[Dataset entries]
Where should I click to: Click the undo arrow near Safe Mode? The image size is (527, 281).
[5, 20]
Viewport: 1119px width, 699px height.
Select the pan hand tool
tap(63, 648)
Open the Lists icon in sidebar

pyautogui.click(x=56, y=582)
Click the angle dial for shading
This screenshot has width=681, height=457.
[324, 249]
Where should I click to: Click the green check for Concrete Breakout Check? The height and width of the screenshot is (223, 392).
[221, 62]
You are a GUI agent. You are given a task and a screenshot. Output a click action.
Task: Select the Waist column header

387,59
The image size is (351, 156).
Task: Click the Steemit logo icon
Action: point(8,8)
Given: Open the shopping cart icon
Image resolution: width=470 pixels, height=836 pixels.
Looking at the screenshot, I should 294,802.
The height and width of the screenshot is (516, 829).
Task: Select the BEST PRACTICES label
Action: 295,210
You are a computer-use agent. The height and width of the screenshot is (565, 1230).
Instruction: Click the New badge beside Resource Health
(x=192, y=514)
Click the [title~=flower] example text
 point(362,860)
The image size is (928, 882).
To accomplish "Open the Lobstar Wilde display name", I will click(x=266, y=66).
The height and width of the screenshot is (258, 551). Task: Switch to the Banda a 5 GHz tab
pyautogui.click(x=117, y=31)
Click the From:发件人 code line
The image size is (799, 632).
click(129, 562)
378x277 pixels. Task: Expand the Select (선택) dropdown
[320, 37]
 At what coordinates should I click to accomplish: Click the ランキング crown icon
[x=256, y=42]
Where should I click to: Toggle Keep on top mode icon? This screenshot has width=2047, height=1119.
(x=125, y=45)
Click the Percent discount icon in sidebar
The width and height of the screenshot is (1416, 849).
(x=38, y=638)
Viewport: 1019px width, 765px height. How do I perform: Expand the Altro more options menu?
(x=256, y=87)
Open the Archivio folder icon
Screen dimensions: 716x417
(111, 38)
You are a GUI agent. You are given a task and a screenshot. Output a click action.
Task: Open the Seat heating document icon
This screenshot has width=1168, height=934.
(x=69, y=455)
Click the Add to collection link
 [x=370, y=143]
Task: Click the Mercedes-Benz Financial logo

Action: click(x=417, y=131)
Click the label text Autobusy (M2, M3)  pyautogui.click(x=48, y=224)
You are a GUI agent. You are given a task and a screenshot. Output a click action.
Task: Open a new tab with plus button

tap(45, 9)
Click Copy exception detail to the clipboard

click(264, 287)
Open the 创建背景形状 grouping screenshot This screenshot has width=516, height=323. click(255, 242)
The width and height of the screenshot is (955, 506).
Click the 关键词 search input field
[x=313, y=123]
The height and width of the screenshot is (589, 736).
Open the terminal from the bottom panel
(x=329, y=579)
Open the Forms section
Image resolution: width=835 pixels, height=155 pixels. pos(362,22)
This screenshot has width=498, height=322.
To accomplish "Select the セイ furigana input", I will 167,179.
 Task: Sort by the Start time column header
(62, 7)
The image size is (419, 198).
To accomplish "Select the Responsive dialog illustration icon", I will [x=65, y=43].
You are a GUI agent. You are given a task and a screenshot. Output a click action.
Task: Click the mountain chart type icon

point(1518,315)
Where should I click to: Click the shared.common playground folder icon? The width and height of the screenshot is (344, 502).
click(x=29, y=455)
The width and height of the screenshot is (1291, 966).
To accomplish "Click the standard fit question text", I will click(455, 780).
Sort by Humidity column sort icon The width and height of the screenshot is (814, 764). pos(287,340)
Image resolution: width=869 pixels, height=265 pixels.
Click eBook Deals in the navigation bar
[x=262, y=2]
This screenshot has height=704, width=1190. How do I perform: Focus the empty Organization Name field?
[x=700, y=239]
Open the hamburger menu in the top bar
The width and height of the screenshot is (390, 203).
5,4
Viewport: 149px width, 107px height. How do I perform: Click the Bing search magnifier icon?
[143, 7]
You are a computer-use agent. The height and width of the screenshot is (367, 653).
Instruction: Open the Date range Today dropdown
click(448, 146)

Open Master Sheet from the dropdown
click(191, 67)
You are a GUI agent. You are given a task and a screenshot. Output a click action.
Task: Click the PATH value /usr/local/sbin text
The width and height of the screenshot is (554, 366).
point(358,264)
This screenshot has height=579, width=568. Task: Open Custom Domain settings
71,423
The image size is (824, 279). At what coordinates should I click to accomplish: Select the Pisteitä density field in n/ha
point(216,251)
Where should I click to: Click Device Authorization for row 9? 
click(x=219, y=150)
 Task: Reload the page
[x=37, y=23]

* **Problem to work on**:
Begin with the first line of the records and finish with the line containing "Click the label". Reproduce those lines exactly, both ends included, and nothing else.

* **Result below**:
Where should I click to: Click the undo arrow near Safe Mode? The image size is (527, 281).
[5, 20]
Viewport: 1119px width, 699px height.
Select the pan hand tool
tap(63, 648)
Open the Lists icon in sidebar

pyautogui.click(x=56, y=582)
Click the angle dial for shading
This screenshot has width=681, height=457.
[324, 249]
Where should I click to: Click the green check for Concrete Breakout Check? The height and width of the screenshot is (223, 392).
[221, 62]
You are a GUI agent. You are given a task and a screenshot. Output a click action.
Task: Select the Waist column header

387,59
The image size is (351, 156).
Task: Click the Steemit logo icon
Action: point(8,8)
Given: Open the shopping cart icon
Image resolution: width=470 pixels, height=836 pixels.
Looking at the screenshot, I should 294,802.
The height and width of the screenshot is (516, 829).
Task: Select the BEST PRACTICES label
Action: 295,210
You are a computer-use agent. The height and width of the screenshot is (565, 1230).
Instruction: Click the New badge beside Resource Health
(x=192, y=514)
Click the [title~=flower] example text
 point(362,860)
The image size is (928, 882).
To accomplish "Open the Lobstar Wilde display name", I will click(x=266, y=66).
The height and width of the screenshot is (258, 551). Task: Switch to the Banda a 5 GHz tab
pyautogui.click(x=117, y=31)
Click the From:发件人 code line
The image size is (799, 632).
click(129, 562)
378x277 pixels. Task: Expand the Select (선택) dropdown
[320, 37]
 At what coordinates should I click to accomplish: Click the ランキング crown icon
[x=256, y=42]
Where should I click to: Toggle Keep on top mode icon? This screenshot has width=2047, height=1119.
(x=125, y=45)
Click the Percent discount icon in sidebar
The width and height of the screenshot is (1416, 849).
(x=38, y=638)
Viewport: 1019px width, 765px height. How do I perform: Expand the Altro more options menu?
(x=256, y=87)
Open the Archivio folder icon
Screen dimensions: 716x417
(111, 38)
You are a GUI agent. You are given a task and a screenshot. Output a click action.
Task: Open the Seat heating document icon
This screenshot has width=1168, height=934.
(x=69, y=455)
Click the Add to collection link
 [x=370, y=143]
Task: Click the Mercedes-Benz Financial logo

Action: click(x=417, y=131)
Click the label text Autobusy (M2, M3)  pyautogui.click(x=48, y=224)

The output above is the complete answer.